§ **Document passage**:
By the way modern coal-fired power plants produce electricity, water vapour and CO2; plant food not pollution. The US has enough coal and oil shale to support itself for 1,000 years. This AGW piece is political, not scientific, and is coming out on party lines.

By Dr. Francis T. Manns (not verified) on 08 Jun 2007 #permalink

The CO2 arguments are limited by the lack of data except for a recent publication by Ernst Georg Beck which surveys 180 years of CO2 chemical analyses and demopnstrates clearly that the varioation over the past 180 years is quite wide. CO2 has been as high as 400ppm in 1942. Looks like IPCC has cooked the books again. The IPCC is not a scientific panel by any means.

Most blogs are scientific wasteland as well. This argumentum ads hominem is similar the the mind control exercised by the German state or the USSR - free speech and debate have lost their value to most Americans. Sad and dangerous.

[You reveal yourself by believing Beck so uncritically. See http://www.realclimate.org/index.php/archives/2007/05/beck-to-the-futur… -W]

By Fran Manns, Ph… (not verified) on 08 Jun 2007 #permalink

Awww, William got in before me.
You can leave your qualifications at home, Francis, we are not impressed by them.

(Pointing records for text and elements)
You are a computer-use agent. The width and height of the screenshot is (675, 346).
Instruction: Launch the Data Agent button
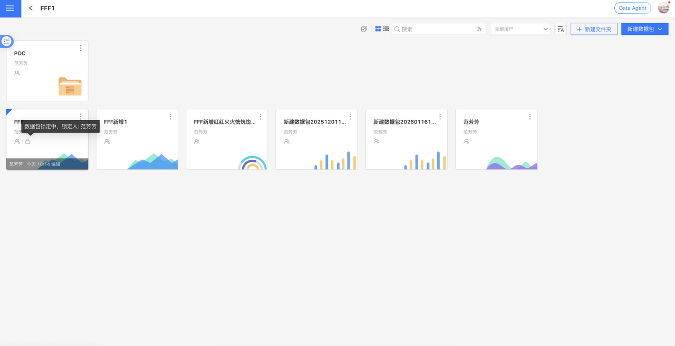pos(632,8)
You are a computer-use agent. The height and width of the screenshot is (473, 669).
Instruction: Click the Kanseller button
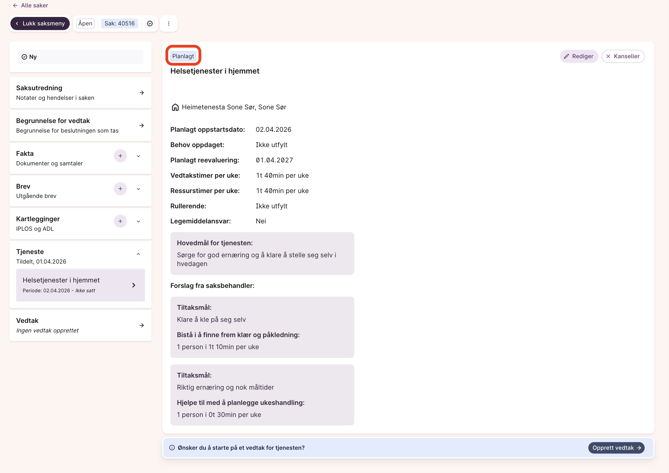point(623,56)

§ **Required work**:
a - For each statement about the comment thread, answer yes or no and quote the words from the comment thread that settle it. (i) The United States has enough coal and oil shale to support itself for 1,000 years. (ii) CO2 reached 400ppm in 1962. (iii) The IPCC is described as a scientific panel.
b - Go on with the comment thread about climate, starting where it stops.
None of this material is needed.

§ **Set of answers**:
a -
(i) Yes: "The US has enough coal and oil shale to support itself for 1,000 years."
(ii) No: "CO2 has been as high as 400ppm in 1942."
(iii) No: "The IPCC is not a scientific panel by any means."

b -
As for CO2 measurement, the answer is that the original methods used were pants. They could be altered by any number of accidents, and also they often sampled in cities and industrial areas, which of course show higher levels of CO2. If you get a bunch of people in a room, close the windows, then check the CO2 levels you can easily get in excess of 1000ppm, but this does not mean that the atmosphere as a whole has that concentration.

Then sunspots- how come the sunspot cycle has not been particularly bad for the last 30 years, yet it has been warming all that time? Perhaps because the peopel who try and link it all to sunspots are talking out their backside?

CO2 is the effect, not the cause of the warming.

Eggs are the effect, not the cause of chickens.

This argumentum ads hominem is similar the the mind control exercised by the German state or the USSR

Ah, the irony... ;)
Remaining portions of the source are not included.